# Apache won't work and libraries delete themselves?



## vbacoder (Aug 19, 2013)

Hi,

*A*fter a problem with my ipfw *I* tried to start *A*pache with: `service apache22 start`. It tells me: 


```
Performing sanity check on apache22 configuration:
Shared object "libdb-4.2.so.2" not found, required by "httpd"
Starting apache22.
Shared object "libdb-4.2.so.2" not found, required by "httpd"
/usr/local/etc/rc.d/apache22: WARNING: failed to start apache22
```

If *I* try to do this:


```
root@gs2:/root # portmaster -r gdbm
portmaster: Command not found.
```

it won*'*t work.

tar also doesn*'*t work:


```
root@gs2:/root # tar
tar: Command not found.
```

*C*an someone help me, please? I don*'*t know here the problem is.

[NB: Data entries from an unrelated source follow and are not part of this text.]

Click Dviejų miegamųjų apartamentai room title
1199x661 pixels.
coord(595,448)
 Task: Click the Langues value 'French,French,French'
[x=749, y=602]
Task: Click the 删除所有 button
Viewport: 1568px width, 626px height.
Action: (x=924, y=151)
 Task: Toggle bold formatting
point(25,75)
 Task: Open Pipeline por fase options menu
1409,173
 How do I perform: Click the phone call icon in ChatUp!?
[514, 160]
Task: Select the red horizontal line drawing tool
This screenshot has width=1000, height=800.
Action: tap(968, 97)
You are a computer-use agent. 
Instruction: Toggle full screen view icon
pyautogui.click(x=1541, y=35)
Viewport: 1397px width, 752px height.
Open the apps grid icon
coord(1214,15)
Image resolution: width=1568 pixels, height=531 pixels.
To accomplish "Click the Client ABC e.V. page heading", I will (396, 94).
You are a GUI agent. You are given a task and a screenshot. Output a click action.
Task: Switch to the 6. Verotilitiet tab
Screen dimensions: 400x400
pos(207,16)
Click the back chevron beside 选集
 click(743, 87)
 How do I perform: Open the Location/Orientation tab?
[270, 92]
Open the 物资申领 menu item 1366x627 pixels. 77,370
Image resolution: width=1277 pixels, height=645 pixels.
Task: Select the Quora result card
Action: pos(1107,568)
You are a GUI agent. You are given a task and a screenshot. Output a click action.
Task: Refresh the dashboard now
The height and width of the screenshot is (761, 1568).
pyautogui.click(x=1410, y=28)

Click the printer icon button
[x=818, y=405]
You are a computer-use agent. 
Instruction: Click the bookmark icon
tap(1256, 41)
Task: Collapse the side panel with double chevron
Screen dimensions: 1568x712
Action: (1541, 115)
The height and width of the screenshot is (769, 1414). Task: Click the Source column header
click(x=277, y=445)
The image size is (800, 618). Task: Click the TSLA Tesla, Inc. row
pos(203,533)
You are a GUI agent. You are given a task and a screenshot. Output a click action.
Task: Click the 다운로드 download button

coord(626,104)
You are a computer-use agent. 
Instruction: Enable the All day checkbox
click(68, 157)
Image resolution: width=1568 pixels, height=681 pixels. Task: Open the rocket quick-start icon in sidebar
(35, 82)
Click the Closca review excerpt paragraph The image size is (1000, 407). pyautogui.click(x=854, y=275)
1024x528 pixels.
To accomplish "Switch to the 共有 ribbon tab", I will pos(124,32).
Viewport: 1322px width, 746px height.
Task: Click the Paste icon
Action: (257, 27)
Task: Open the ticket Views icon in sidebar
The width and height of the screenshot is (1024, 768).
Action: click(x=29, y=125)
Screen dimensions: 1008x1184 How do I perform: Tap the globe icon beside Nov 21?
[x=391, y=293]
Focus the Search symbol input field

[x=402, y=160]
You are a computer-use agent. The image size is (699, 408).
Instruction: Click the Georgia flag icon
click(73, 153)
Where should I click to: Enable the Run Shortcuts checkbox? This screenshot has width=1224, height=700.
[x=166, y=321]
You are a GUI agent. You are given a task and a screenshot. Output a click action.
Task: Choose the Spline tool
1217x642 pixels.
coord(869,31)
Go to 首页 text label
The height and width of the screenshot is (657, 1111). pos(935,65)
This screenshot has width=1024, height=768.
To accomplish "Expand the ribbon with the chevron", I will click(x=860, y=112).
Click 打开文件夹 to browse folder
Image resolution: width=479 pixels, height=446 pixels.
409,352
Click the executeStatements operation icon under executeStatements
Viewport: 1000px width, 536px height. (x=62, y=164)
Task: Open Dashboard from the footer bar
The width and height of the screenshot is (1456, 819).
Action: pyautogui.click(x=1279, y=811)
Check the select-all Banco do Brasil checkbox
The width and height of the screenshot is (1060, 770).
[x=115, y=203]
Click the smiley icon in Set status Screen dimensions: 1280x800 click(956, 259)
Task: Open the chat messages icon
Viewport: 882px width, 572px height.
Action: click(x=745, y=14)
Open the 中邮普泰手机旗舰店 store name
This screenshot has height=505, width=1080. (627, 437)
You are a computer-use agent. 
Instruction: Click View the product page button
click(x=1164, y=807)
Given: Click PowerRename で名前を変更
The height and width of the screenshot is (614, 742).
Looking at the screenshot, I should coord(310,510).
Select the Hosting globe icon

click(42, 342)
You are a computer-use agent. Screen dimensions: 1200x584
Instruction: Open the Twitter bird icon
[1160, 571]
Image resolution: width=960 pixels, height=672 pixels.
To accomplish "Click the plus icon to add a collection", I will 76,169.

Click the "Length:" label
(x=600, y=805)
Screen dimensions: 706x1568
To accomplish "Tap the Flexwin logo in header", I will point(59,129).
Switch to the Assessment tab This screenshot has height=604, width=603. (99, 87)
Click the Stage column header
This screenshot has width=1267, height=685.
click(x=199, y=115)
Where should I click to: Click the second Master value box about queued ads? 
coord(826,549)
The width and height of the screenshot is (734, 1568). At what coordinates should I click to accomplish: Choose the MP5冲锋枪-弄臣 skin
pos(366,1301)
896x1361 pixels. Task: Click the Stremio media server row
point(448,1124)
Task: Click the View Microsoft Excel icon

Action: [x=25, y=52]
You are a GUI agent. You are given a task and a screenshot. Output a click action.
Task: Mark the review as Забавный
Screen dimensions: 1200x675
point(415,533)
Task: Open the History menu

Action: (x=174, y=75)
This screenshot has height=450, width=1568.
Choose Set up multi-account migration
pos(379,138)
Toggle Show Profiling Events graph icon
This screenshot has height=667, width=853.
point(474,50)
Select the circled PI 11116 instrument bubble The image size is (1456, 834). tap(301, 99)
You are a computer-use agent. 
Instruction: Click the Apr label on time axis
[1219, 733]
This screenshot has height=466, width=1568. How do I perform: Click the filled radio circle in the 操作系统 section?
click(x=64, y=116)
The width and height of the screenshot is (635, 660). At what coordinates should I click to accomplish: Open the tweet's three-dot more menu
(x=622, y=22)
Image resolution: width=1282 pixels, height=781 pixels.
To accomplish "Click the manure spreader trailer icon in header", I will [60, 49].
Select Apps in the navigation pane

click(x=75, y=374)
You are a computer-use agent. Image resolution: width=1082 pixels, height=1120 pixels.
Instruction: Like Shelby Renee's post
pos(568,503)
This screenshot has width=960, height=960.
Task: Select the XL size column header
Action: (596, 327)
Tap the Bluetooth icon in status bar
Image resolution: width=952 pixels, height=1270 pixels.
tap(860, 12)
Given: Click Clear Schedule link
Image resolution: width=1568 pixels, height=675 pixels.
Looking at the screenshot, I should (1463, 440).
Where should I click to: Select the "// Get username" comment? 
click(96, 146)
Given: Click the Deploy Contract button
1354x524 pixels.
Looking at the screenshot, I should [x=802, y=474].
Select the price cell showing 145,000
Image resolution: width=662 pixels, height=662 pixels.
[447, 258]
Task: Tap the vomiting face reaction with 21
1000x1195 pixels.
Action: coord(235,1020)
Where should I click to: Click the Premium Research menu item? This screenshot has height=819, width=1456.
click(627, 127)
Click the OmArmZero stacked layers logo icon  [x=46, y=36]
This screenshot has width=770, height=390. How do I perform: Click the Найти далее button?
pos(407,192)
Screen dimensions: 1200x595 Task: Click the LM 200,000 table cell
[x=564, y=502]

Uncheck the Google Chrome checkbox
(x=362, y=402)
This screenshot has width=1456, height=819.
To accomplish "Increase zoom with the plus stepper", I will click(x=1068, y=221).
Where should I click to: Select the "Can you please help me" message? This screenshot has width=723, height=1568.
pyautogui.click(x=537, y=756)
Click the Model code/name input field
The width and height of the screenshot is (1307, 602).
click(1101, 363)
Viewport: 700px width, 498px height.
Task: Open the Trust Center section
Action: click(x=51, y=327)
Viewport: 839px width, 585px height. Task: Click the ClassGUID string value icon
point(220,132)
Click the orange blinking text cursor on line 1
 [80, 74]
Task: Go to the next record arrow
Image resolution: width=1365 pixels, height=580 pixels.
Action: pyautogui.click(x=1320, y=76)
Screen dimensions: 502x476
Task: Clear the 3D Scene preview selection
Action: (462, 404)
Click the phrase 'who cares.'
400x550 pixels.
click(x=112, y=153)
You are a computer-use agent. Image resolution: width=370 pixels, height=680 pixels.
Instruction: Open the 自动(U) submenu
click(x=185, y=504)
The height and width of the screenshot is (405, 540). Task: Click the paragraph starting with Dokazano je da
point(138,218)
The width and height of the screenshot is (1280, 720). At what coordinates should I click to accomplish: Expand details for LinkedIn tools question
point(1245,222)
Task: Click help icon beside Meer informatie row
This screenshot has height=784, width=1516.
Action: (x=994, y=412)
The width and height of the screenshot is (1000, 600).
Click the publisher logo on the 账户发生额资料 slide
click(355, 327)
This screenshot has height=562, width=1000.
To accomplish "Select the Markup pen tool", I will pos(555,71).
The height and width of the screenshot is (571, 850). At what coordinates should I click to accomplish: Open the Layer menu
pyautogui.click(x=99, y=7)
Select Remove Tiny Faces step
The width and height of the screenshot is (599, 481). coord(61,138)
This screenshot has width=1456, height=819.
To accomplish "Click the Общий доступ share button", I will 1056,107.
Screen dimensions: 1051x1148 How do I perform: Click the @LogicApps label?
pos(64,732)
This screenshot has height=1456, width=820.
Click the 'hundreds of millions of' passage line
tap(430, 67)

Hope you'll give me helpful information.

Kin*d* regards,
Julian.


----------



## wblock@ (Aug 19, 2013)

Too little information to say much.  What version of FreeBSD?  Did you upgrade ports just before this happened?  For a start, reboot in single user mode and do `fsck -tufs -y`.


----------



## SirDice (Aug 19, 2013)

Check your PATH, it may not include /usr/local/bin and /usr/local/sbin. 

As for Apache, /usr/local/lib/libdb-4.2.so is installed by databases/db42.


----------